Source passage:
:::
Monday, February 28, 2011

The Secret Emotional Life of Bloggers



My brilliant privacy solution: I was thinking about starting an email digest of posts. In other words, I would email posts that I worry about having WWW exposure to a select list of email addresses (that you readers must provide me) in lieu of attempting password-protected posts or starting a new blog. I like the idea of having some sort of reader transparency….if I have an email address then I know who’s reading, and can somewhat control exposure. Right? I don’t know. Jury is still out.

I will lament again how I wish I blogs could be more personal and detailed and truthful. Some people like to use blogs as a sort of Trapper Keeper of daily thoughts and events, and that’s fine. It’s their prerogative, after all. I now some bloggers in real life, whose lives are much much more layered and complex than the one they reflect on computer paper. I guess I just want more sometimes, for myself.

There are several blogs that I read that have recently just dropped bombshells: Everything is fine, fine, fine; the typical ruminations of a woman in her mid 30s or 40s. A collection of the normal ups and downs of life, spliced with witty insights and funny commentary. Then, all of the sudden, there is a break in posting, followed in due course by the Final Post. The “I’m shutting this blog down” with a quick explanation that usually involves some awful blindside of a reason that was never written about, never hinted at, never discussed. I hate reading a book and not being able to finish the ending.

Blogs used to be so interesting because they were so honest, raw, and exposing of truths that were for so long forum-less. Finally there was a place for women to talk about, say, the horrors of infertility in detail. Or the difficulties of being an alcoholic mom who is trying to get sober. And the whole mommy blogger revolution, where moms were exposed as people who—horror of horrors—were sometimes annoyed, overwhelmed, horrified or left unsatisfied by the process of raising children. Who doesn’t like to read a blog from a person who is telling it like it is?

If I can’t discuss in detail my relationship with, say, my mother, then what good is a blog, other than to record some daily events? Yet, I can understand why we all self-edit, why we all hide what we hide. I do see how one-sided blogging is, and how unfair it might be to paint a portrait of another person without their portrait of me. But, hey, they can start their own blog, right?!

Anyway, I didn’t mean to get into all this again. I was going to write this post about the duality of the verb “to settle.” But that will have to be for tomorrow.

Pictured above: Haircut Number Two.

Tuesday, February 22, 2011

Nobody knows where you're going; nobody cares where you've been




I grew up on Long Island, and knew even in those formative years that I wanted to go to a college in a city. Not just any city; New York City. I applied to tons of schools located in bucolic settings, with squares and quads and trees and woodsy paths. And I applied to NYU. When I got into NYU, I knew without hesitation or equivocation that that is exactly where I wanted to go. That is where I belonged. I promptly started playing “You Belong In the City” on the car radio (had to rewind it to listen on repeat!) and tried to make sense of the tangled colored spaghetti lines of a subway map, even though I was initially afraid to take the subway. I bought black jeans and black turtlenecks, because my only role model for NYC Cool was the Sprockets on Saturday Night Live. I was so sure that I made the right decision and couldn’t wait for my “real” life to begin. See ya, one-horse town, I’m off to the Big City! But that wouldn't be the first time my "instinct" was wrong.
:::
Material:
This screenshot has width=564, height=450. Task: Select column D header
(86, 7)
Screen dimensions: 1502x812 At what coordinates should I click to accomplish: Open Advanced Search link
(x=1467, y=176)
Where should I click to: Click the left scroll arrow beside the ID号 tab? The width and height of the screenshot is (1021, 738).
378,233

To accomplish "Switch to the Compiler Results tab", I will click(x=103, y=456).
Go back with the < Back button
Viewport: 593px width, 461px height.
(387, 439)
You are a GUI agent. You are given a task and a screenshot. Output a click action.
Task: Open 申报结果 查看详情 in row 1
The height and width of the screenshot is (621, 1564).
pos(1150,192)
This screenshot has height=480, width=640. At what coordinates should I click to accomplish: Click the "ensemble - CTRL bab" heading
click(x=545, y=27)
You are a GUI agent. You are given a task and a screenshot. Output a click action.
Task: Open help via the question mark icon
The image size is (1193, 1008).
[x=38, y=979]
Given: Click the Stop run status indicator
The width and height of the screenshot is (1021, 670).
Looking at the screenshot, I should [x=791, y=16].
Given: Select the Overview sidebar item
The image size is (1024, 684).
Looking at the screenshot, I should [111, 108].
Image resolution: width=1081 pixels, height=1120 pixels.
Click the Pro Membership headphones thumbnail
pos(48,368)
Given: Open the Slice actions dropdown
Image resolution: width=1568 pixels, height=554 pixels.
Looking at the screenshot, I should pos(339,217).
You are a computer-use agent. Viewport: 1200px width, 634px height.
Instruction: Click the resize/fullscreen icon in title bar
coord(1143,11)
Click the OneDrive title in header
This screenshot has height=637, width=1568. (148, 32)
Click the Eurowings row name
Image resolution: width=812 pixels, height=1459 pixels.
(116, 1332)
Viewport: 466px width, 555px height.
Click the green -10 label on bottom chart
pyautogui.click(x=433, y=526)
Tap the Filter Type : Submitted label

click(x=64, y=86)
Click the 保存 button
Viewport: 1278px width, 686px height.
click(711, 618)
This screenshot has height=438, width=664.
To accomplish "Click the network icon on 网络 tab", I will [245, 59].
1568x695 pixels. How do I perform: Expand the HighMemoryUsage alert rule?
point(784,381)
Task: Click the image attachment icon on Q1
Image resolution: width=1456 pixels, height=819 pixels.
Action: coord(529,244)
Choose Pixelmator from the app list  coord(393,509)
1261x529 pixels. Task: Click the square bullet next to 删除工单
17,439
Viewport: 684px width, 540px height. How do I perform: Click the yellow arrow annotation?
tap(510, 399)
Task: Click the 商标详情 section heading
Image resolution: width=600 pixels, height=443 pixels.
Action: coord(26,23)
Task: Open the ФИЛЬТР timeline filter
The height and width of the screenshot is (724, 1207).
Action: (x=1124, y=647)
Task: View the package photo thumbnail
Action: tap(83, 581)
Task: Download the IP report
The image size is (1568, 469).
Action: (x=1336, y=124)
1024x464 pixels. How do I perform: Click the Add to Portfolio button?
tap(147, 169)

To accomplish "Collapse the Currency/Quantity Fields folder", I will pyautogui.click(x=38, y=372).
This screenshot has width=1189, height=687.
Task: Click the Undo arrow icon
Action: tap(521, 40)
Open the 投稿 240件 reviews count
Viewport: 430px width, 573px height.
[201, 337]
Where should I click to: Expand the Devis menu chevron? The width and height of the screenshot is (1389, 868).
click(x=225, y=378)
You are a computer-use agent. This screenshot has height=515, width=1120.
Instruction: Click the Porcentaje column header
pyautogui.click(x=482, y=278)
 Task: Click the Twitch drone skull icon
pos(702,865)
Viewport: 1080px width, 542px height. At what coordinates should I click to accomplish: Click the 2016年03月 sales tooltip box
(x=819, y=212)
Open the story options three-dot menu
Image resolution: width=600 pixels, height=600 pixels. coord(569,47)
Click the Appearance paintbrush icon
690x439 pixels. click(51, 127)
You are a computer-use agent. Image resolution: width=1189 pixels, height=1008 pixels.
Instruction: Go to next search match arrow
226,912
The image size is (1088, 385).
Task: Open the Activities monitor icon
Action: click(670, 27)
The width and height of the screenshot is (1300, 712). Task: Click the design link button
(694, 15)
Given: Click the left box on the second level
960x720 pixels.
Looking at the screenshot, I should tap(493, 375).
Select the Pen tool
:::
Objectives:
1. Write out, unchanged, the part of the blog posts from "Monday, February 28, 2011" up to and including "is still out.".
2. In the blog posts, what song did the writer play on the car radio after getting into NYU?
The data plays no part in this work.

Answers for the exercise:
1.
Monday, February 28, 2011

The Secret Emotional Life of Bloggers



My brilliant privacy solution: I was thinking about starting an email digest of posts. In other words, I would email posts that I worry about having WWW exposure to a select list of email addresses (that you readers must provide me) in lieu of attempting password-protected posts or starting a new blog. I like the idea of having some sort of reader transparency….if I have an email address then I know who’s reading, and can somewhat control exposure. Right? I don’t know. Jury is still out.

2. "You Belong In the City"